# Flow Trading - Gary Norden



## Jamo70 (2 January 2012)

Hi all,

By chance has anyone undertaken the 'Flow Trading' course with Gary Norden of Organic Financial Group? If so your feedback would be most appreciated. 

If you have read his book 'Technical Analysis and the Active Trader' I would also be keen to get your opinion of it. 

Cheers


----------



## alocineel (27 February 2012)

Jamo70 said:


> Hi all,
> 
> By chance has anyone undertaken the 'Flow Trading' course with Gary Norden of Organic Financial Group? If so your feedback would be most appreciated.
> 
> ...




Hi there Jamo,
Interested if you have decided to go ahead with this course - I too have tried to get some feedback from previous students with little luck. Assuming no one has done the course or that people don't want to let the cat outr of the bag. Generally people will soon post feedback if the course was rubbish but not the other way round.
I am very interested in pursuing Flow trading and have donme quite a bit of digging around. PM me if you want to have a chat about this.

Given data:
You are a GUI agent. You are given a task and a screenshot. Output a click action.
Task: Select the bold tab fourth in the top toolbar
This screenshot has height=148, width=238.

Given task A: Say whether each statement agrees with the Flow Trading forum thread, answering yes or no and quoting the deciding words: (i) Jamo70 asks for opinions on the book 'Technical Analysis and the Active Trader'; (ii) alocineel found previous students of the course eager to share feedback; (iii) Gary Norden is connected with Organic Financial Group.
Given task B: Extend the Flow Trading forum thread past its last post.
The material is separate from the Flow Trading forum thread.

Reply A:
(i) Yes: "If you have read his book 'Technical Analysis and the Active Trader' I would also be keen to get your opinion of it."
(ii) No: "I too have tried to get some feedback from previous students with little luck."
(iii) Yes: "Gary Norden of Organic Financial Group"

Reply B:
Cheers.


----------



## enquirer (8 March 2012)

alocineel said:


> Hi there Jamo,
> Interested if you have decided to go ahead with this course - I too have tried to get some feedback from previous students with little luck. Assuming no one has done the course or that people don't want to let the cat outr of the bag. Generally people will soon post feedback if the course was rubbish but not the other way round.
> I am very interested in pursuing Flow trading and have donme quite a bit of digging around. PM me if you want to have a chat about this.
> Cheers.




I am also interested in knowing info about the course. Please let eme know what you have found.


----------



## tech/a (8 March 2012)

T/H is your man


----------



## stennno (28 March 2012)

tech/a said:


> T/H is your man




Who is T/H?

Anyone with any feedback regarding the one on one training would be much appreciated.


Cheers.


----------



## tech/a (30 March 2012)

stennno said:


> Who is T/H?
> 
> Anyone with any feedback regarding the one on one training would be much appreciated.
> 
> ...




I'm not aware of one on one training by Trembling Hand (T/H) or anyone else.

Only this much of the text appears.